----- Document extract -----

High Point students take lead in genetic barcoding
Students prove research is more than just 'amateur'
Photo by Viktoria-Leigh Wagner Senior Catherine Henckel, 18 of Sussex working on barcoding macroinvertebrates in Travaille's Advanced Science Research independent study class.
Photo by Viktoria-Leigh Wagner From left, seniors Brinley Burdge of Lafayette, Catherine Henckel of Sussex and Sahil Suri of Augusta work on their independent study projects.
SUSSEX BOROUGH — High Point Regional High School student Brinley Burdge believes the research she and several other students have been doing can change lives.
Madelaine Travaille has been a science teacher at High Point since 2004. Recognizing an interest in her students to study the subject, Travaille helped create a hybrid-virtual course in 2012 called Introduction to Research in Molecular Biology. She also runs an Advanced Science Research independent study class for students who wish to conduct independent research experiments of their own design.
In the beginning of the school year, Travaille introduced the world’s largest biodiversity genomics project to her students: Barcoding Life’s Matrix. Hosted by Coastal Marine Biolabs located in Ventura, Calif., with funding support from the National Science Foundation, the program allows high school students to join the global effort in, as Travaille puts it, “creating a DNA barcode reference library for all multi-cellular life.”
“My students have had the opportunity to publish their data to the Coastal Marine Biolabs Student Data Portal-Barcode of Life database,” Travaille said.
The (iBOL) International Barcode of Life project was formally launched in October 2010 with the goal of creating 5 million reference barcode records by 2015.
Seniors Catherine Henckel of Sussex and Burdge of Lafayette are students in the Advanced Science Research independent study class which, according to Travaille, will be an actual hybrid-virtual course next year called Advanced Science Research.
“Coastal Marine Biolabs provided us with the materials and reagents necessary to complete the DNA Barcoding laboratory work of 20 fish tissue samples,” Travaille said.
The first publications by Dr. Paul Hebert, director of the Biodiversity Institute of Ontario at Guelph University, that proposed DNA barcoding appeared in 2003.
“They are trying to catalogue every species on earth,” Travaille said, “I wanted my students to be a part of that.”
“DNA barcoding holds many practical uses,” Travaille said, “but proving whether or not you’re getting the expensive food you ordered in a restaurant is one example. Some restaurants have been known to cut up pig intestine — which has the same texture as calamari — and serve it to people pretending it’s the squid. People can’t tell the difference and are getting cheated out of their money.”

----- Provided information -----

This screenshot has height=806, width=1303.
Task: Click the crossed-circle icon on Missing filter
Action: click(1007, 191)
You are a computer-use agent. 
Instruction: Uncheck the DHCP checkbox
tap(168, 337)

-----
----- Provided information -----

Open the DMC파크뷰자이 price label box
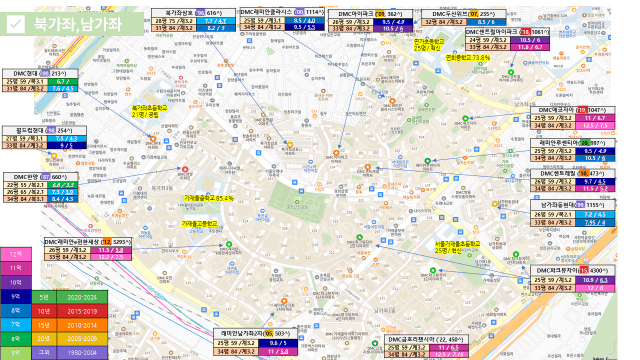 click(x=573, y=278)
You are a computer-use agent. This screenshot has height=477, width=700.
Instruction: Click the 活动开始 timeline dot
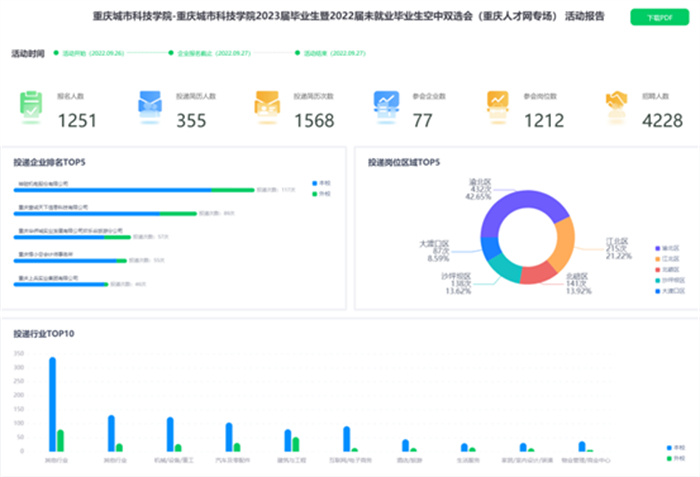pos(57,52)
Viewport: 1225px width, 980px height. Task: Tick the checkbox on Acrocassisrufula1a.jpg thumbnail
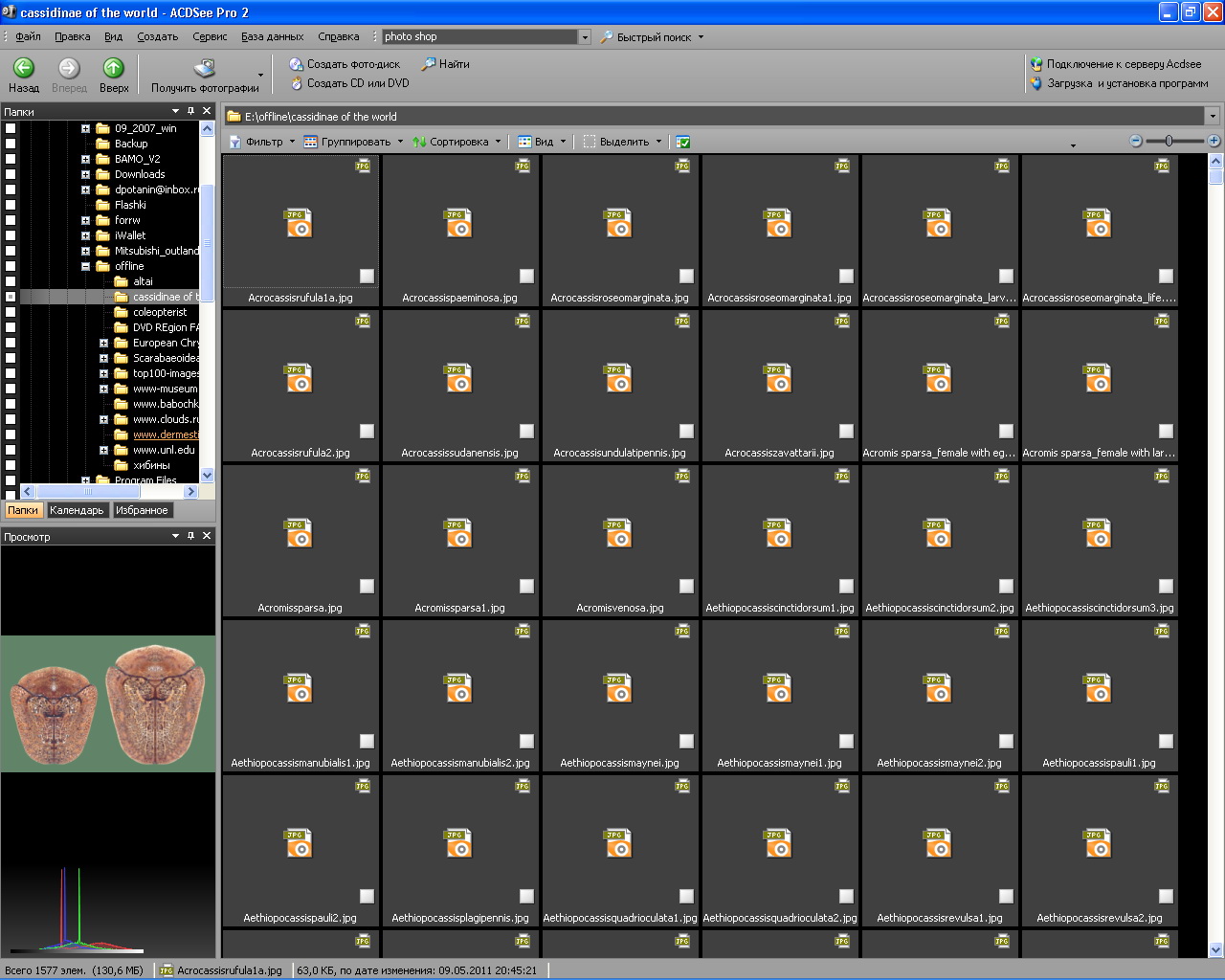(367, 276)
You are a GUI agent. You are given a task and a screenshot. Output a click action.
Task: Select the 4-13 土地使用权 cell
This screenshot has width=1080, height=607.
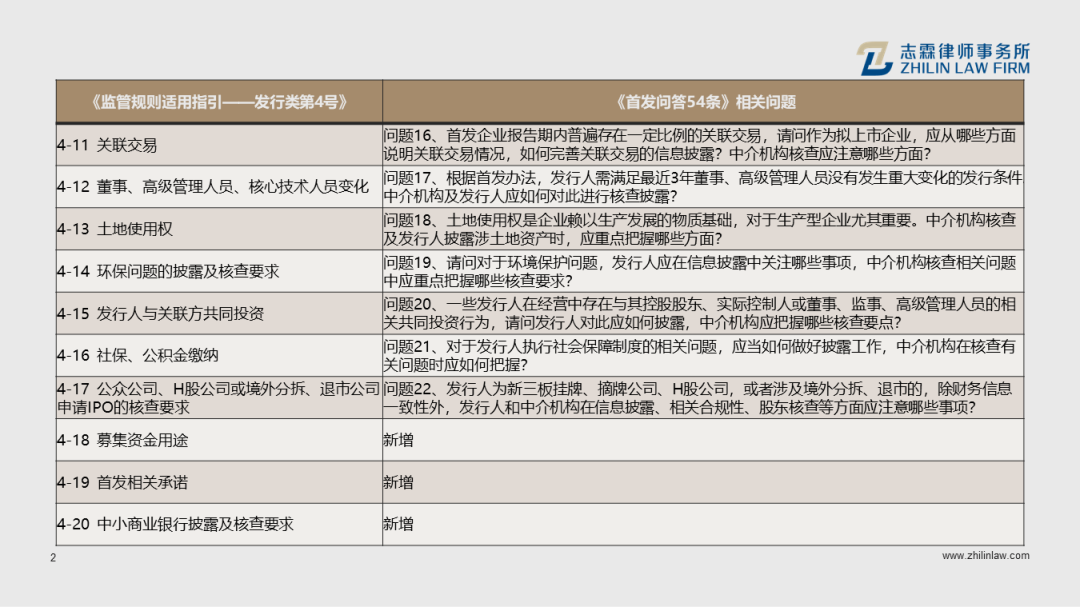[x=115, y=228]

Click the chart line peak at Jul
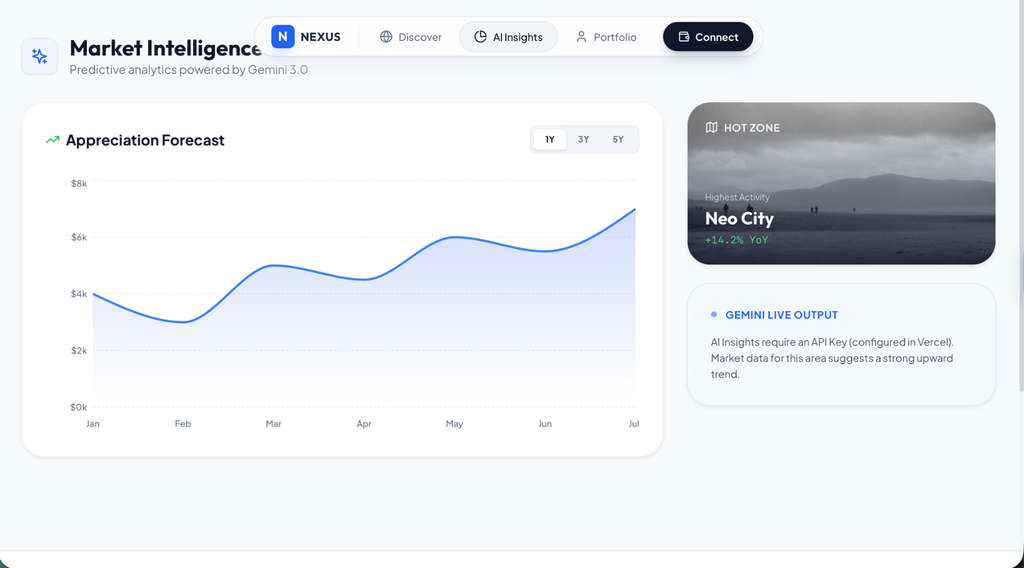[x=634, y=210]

-----
----- Provided information -----

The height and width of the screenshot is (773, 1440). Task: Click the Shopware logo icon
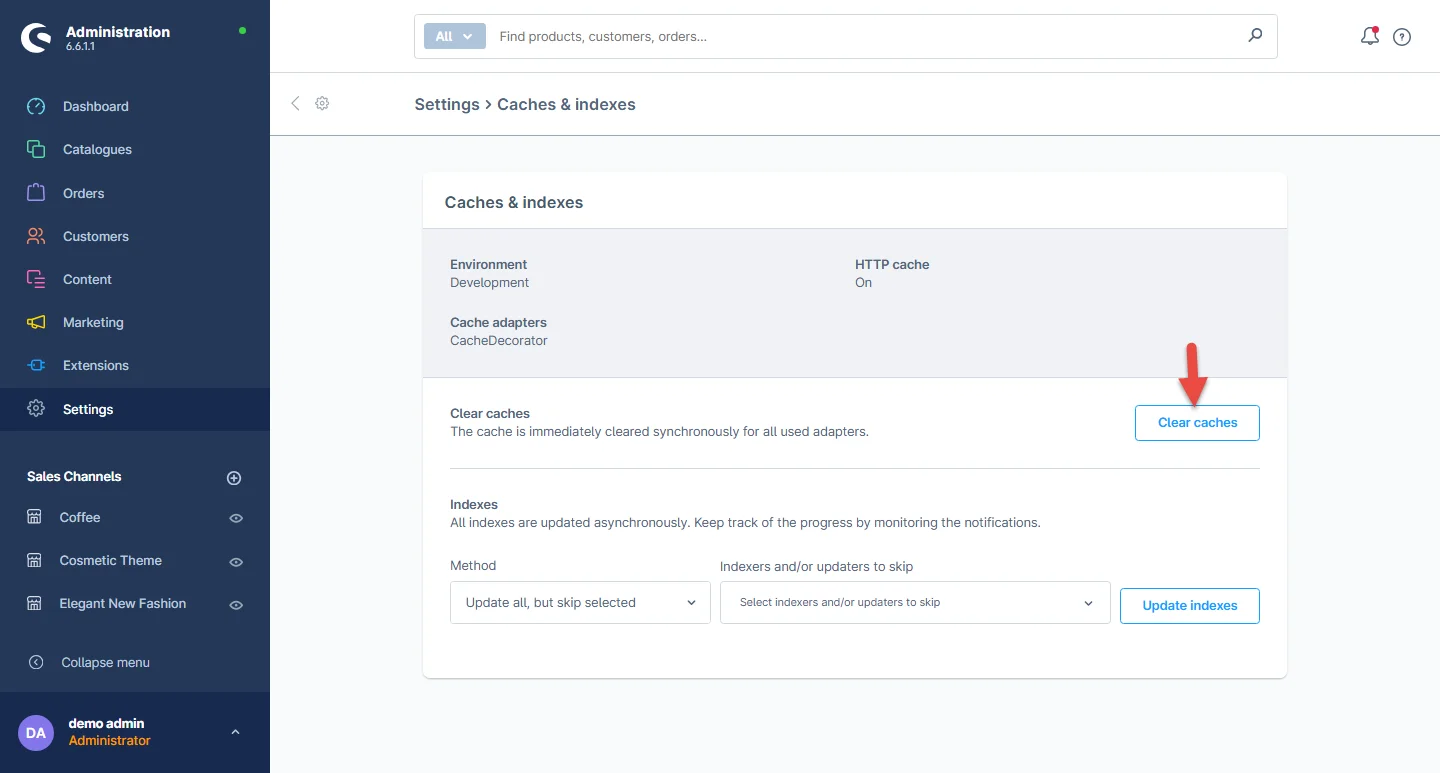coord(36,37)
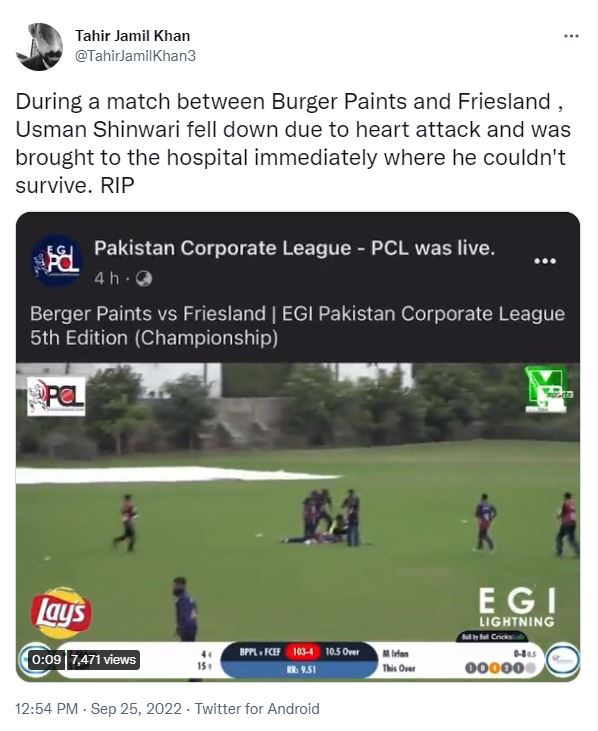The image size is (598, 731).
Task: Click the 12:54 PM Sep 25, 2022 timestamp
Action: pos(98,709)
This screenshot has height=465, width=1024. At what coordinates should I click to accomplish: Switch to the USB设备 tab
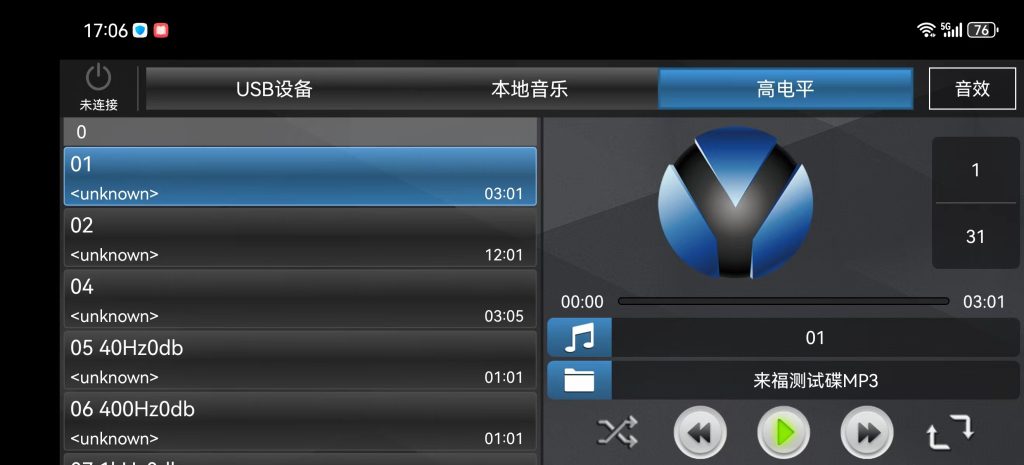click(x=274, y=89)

-----

* **What this exercise asks**
(1) In the article on High Point students' genetic barcoding work, restate the part that opens with the words containing "High Point students" and closes with "independent study class.", swapping "independent study class" for "research seminar".
(2) Answer these questions from the article on High Point students' genetic barcoding work:
(a) Since what year has Madelaine Travaille been a science teacher at High Point?
(b) Where is Coastal Marine Biolabs located?
(c) How many fish tissue samples did the DNA Barcoding laboratory work cover?
(3) List every student named in the article on High Point students' genetic barcoding work.

* **Answers to the tasks**
(1)
High Point students take lead in genetic barcoding
Students prove research is more than just 'amateur'
Photo by Viktoria-Leigh Wagner Senior Catherine Henckel, 18 of Sussex working on barcoding macroinvertebrates in Travaille's Advanced Science Research research seminar.

(2)
(a) 2004
(b) Ventura, Calif.
(c) 20

(3)
Catherine Henckel
Brinley Burdge
Sahil Suri